Document text
Veteran Sony Pictures Imageworks animation supervisor riffs on designs, characters and production complexity on Disney’s ‘Alice in Wonderland’ fantasy adventure sequel.

Despite a less than stellar theatrical run and more than a few critical pans, Disney’s recently released Alice Through the Looking Glass, a sequel to their 2010 hit, Alice in Wonderland, certainly pushed Lewis Carroll’s whimsical fantasy world to dizzying and dazzling new visual heights.  

Directed by James Bobin and produced by Tim Burton and Joe Roth, this latest Alice fantasy adventure integrated a slew of complex animated effects with a large cast of digital characters and environments even more complicated than its predecessor. Back again handling visual effects, as they had on the first Alice film, was Sony Pictures Imageworks, led by Oscar-winning VFX supervisor Ken Ralston and Jay Redd, who brought in Imageworks veteran Troy Saliba to supervise the animation.

In a recent conversation, Saliba, the animation supervision on Oz the Great and Powerful, discussed his work on the film, sharing insights on the animation production challenges as well as the innovative way his character animation team helped the FX group create the Oceans of Time and other key effects.

Dan Sarto: So tell me about your role and scope of responsibilities on the film.

Dataset excerpt
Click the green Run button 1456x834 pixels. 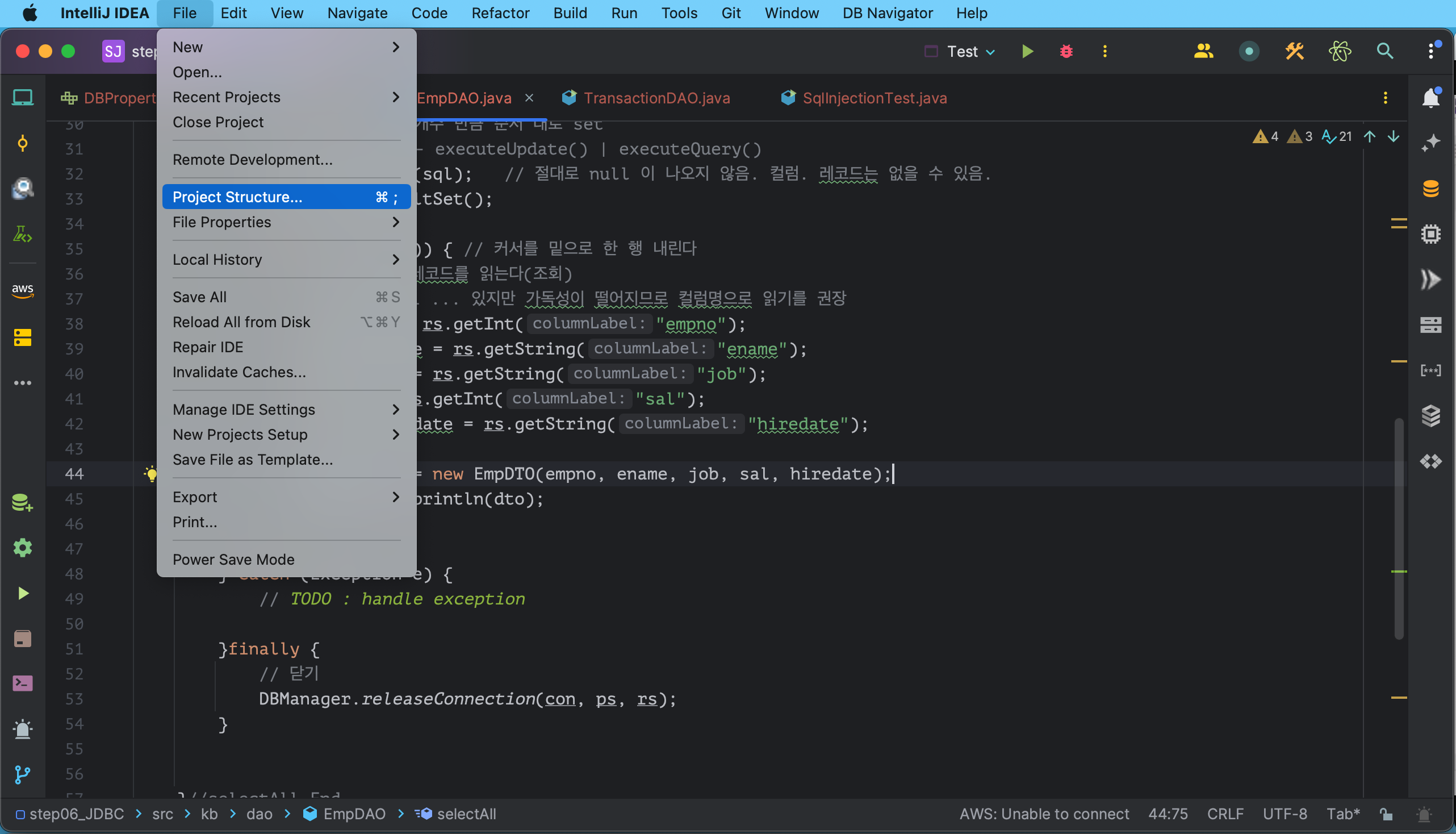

Written exercise
Reproduce the Alice sequel article from "Veteran Sony Pictures" to "fantasy adventure sequel.", substituting "reflects" for "riffs".

Answer to this task
Veteran Sony Pictures Imageworks animation supervisor reflects on designs, characters and production complexity on Disney’s ‘Alice in Wonderland’ fantasy adventure sequel.